-------- TEXTO EM ESTUDO --------
Roberto DaMatta
No ocidente de todas as racionalidades (inclusive as
irracionais, voltadas para a destruição como premissa médica, missão
civilizadora e imperiosa necessidade), os sonhos sempre foram ligados ao
futuro. Ao que pode ou, nos casos dos adivinhos mais radicais, ao que
vai ocorrer.
Não é, pois, por acaso, que quando Freud contestou essa "verdade
verdadeira", ao mostrar que os sonhos falavam mais do passado, e do que
estava dentro de cada um de nós, do que do mundo exterior e dos eventos
vindouros, ele causou tanta celeuma. Antes dele, o maior intérprete de
sonhos do nosso universo
judaico-cristão-capitalista-marxista-leninista-fordista-nazista-populista-chapliniano-pós-contemporâneo...
(pense e acrescente o que você quiser, caro leitor...) era o bíblico
José do Egito, revivido em quatro volumes de 400 páginas cada um por
Thomas Mann. Se o genial Lévi-Strauss realizou a façanha de interpretar
mitologicamente, nas suas mitologias (quatro volumes de 400 página cada -
eis o número quatro novamente), mais de 800 mitos dos ameríndios,
circunscrevendo-os em fórmulas canônicas e revelando aspectos
surpreendentes do chamado "pensamento selvagem"; Thomas Mann realizou o
inverso: ele transformou um mito sagrado numa meditação independente de
prova teológica ou política - essas legitimações ancoradas na autoridade
suprema, indiscutível e anti-humana, como gostam os idiotas - cerca de
25 versículos do Gênesis. Fez de versículos para serem lidos
num templo um romance que fala direta e pessoalmente à alma e ao coração
de um leitor, não de um crente. Escreveu um sonho feito não de mitos
pensando mitos, mas de um mito repensado como uma narrativa humana, na
qual a afeição ou o amor pelos outros é o fio. Na literatura não se
prova nada - exceto o amor do sonhador pelo sonhador que lê. Eis sonhar
pelo sonhar. Esse ato exclusivamente humano realizado por quem joga fora
toda uma vida pintando, compondo, lendo, ensinando e pelo tal "amor à
arte". Esse amor que não precisa de registro, reconhecimento ou memória.
Coisas de quem corta a orelha e confunde meios e fins, de quem destroca
sonhos e realidade...
-------- ENTRADAS FORNECIDAS --------
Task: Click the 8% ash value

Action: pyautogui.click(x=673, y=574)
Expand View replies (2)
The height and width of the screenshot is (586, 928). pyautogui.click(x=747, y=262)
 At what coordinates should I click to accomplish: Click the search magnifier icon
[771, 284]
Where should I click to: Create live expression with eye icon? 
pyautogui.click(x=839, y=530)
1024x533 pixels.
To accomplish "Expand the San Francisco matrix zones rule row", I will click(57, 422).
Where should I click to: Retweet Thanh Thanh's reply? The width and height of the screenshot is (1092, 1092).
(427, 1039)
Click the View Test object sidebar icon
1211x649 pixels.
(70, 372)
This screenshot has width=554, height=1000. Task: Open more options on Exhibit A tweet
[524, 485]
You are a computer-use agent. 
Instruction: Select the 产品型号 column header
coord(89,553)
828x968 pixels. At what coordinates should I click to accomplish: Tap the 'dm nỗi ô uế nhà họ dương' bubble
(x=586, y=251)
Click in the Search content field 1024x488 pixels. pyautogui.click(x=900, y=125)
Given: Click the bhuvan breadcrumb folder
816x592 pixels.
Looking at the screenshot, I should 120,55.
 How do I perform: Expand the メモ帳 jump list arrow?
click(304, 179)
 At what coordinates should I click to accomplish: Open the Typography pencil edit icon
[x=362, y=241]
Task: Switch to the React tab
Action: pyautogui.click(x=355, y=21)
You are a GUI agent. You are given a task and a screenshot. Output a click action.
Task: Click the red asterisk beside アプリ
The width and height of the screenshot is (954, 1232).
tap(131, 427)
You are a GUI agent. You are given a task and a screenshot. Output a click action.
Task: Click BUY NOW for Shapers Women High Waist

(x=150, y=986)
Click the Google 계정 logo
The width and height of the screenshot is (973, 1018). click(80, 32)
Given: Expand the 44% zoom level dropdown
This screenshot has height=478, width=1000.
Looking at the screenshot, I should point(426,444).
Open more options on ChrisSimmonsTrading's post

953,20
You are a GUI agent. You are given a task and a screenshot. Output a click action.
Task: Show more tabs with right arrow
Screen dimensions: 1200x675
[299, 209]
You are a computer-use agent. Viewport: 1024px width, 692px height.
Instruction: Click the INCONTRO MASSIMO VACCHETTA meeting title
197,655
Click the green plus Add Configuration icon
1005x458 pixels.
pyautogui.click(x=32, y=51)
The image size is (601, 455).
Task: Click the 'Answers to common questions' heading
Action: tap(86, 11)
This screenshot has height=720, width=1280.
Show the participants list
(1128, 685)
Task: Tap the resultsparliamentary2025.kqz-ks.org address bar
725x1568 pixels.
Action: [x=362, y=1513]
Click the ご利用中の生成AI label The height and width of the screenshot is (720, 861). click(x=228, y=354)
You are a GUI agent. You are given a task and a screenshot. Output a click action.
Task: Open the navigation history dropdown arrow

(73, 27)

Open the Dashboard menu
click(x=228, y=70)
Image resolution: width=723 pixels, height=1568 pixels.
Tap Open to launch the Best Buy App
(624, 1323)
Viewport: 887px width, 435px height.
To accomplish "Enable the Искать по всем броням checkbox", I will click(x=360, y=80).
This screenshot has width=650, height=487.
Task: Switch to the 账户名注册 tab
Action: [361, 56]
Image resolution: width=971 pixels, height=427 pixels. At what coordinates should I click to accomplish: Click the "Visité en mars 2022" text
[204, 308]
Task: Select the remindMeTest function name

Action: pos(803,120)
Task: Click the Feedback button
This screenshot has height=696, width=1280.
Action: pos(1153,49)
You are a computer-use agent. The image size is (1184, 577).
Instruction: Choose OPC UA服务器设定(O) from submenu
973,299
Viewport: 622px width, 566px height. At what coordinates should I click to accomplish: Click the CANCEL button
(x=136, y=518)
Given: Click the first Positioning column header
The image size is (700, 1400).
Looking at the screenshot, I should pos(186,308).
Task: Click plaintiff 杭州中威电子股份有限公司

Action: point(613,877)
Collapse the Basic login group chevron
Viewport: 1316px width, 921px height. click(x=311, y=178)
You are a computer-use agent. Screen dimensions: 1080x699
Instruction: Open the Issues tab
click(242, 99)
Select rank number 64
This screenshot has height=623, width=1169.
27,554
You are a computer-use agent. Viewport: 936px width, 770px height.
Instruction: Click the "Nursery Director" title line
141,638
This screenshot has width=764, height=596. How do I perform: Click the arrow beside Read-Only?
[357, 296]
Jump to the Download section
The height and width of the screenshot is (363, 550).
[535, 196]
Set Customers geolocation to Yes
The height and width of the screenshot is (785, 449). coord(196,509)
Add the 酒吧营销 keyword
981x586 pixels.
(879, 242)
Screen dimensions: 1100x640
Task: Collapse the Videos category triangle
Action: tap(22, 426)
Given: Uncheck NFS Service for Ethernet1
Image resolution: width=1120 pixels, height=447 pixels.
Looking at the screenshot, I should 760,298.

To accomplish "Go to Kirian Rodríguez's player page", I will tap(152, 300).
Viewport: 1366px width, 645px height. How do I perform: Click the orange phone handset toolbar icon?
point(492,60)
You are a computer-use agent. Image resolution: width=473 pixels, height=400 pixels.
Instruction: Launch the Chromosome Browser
--------
PARTES DO EXERCÍCIO =>
A. No texto sobre os sonhos, quem era o maior intérprete de sonhos antes de Freud?
B. Reescreva o trecho do texto sobre os sonhos que começa com as palavras "Roberto DaMatta" e termina com "ntemporâneo...", substituindo "celeuma" por "polêmica".
C. Prossiga o texto sobre os sonhos a partir da última frase apresentada, dando sequência à próxima parte.
As linhas constituem um material à parte, sem relação com o texto.

RESPOSTAS =>
A. O bíblico José do Egito.

B.
Roberto DaMatta
No ocidente de todas as racionalidades (inclusive as
irracionais, voltadas para a destruição como premissa médica, missão
civilizadora e imperiosa necessidade), os sonhos sempre foram ligados ao
futuro. Ao que pode ou, nos casos dos adivinhos mais radicais, ao que
vai ocorrer.
Não é, pois, por acaso, que quando Freud contestou essa "verdade
verdadeira", ao mostrar que os sonhos falavam mais do passado, e do que
estava dentro de cada um de nós, do que do mundo exterior e dos eventos
vindouros, ele causou tanta polêmica. Antes dele, o maior intérprete de
sonhos do nosso universo
judaico-cristão-capitalista-marxista-leninista-fordista-nazista-populista-chapliniano-pós-contemporâneo...

C.
* * * *
Quem joga no bicho, essa brasileiríssima instituição encoberta pela
nossa notória mendacidade oficial, sabe que um dos melhores palpites
para "acertar" num bicho e ganhar uma bolada é um evento impossível de
ser programado. Um sonho nítido, a morte súbita de um ente querido, um
acidente de automóvel envolvendo uma celebridade, a data de uma cobrança
esquecida. Tudo o que é desenhado pela mão invisível do imprevisto, do
acaso ou da inocência, é um bom palpite. É um aviso esperançoso. Pode
transformar uma pessoa comum em um barão acima das leis e da necessidade
de trabalhar.
* * * *
O melhor palpite é feito do casamento do imprevisto (quase sempre
doloroso) com a esperança. O que, na maioria dos casos, constitui o
infortúnio e promove o ódio, a frustração, a culpa e o ressentimento -
esses demônios recorrentes da vida. O jogo atrai porque, entre outras
coisas, ele possibilita arriscar na ausência do acaso. Se tudo segue uma
ordem, se tudo foi planificado, se o dia de ontem foi tranquilo, por
que não se pode acertar num evento futuro? O sonho previsível, porém,
pode virar o infortúnio que leva a uma dolorosa questão: por que ocorreu
comigo? Essa é a pergunta que consome as cosmologias porque ela
denuncia (ou anuncia) catástrofes e, simultaneamente, abre a pessoa ou o
sistema aos êxitos de emergência. O jogo do bicho me ensinou, por
intermédio de minha avó Emerentina que teve dois maridos, o primeiro
morto por assassinato, perdeu mais filhos do que comanda qualquer carma
ou holocausto, mas não abandonou o gosto de viver e jogar - há
diferença? -, só no despotismo é que não há fortuna sem infortúnio; ou
domingo sem segunda-feira.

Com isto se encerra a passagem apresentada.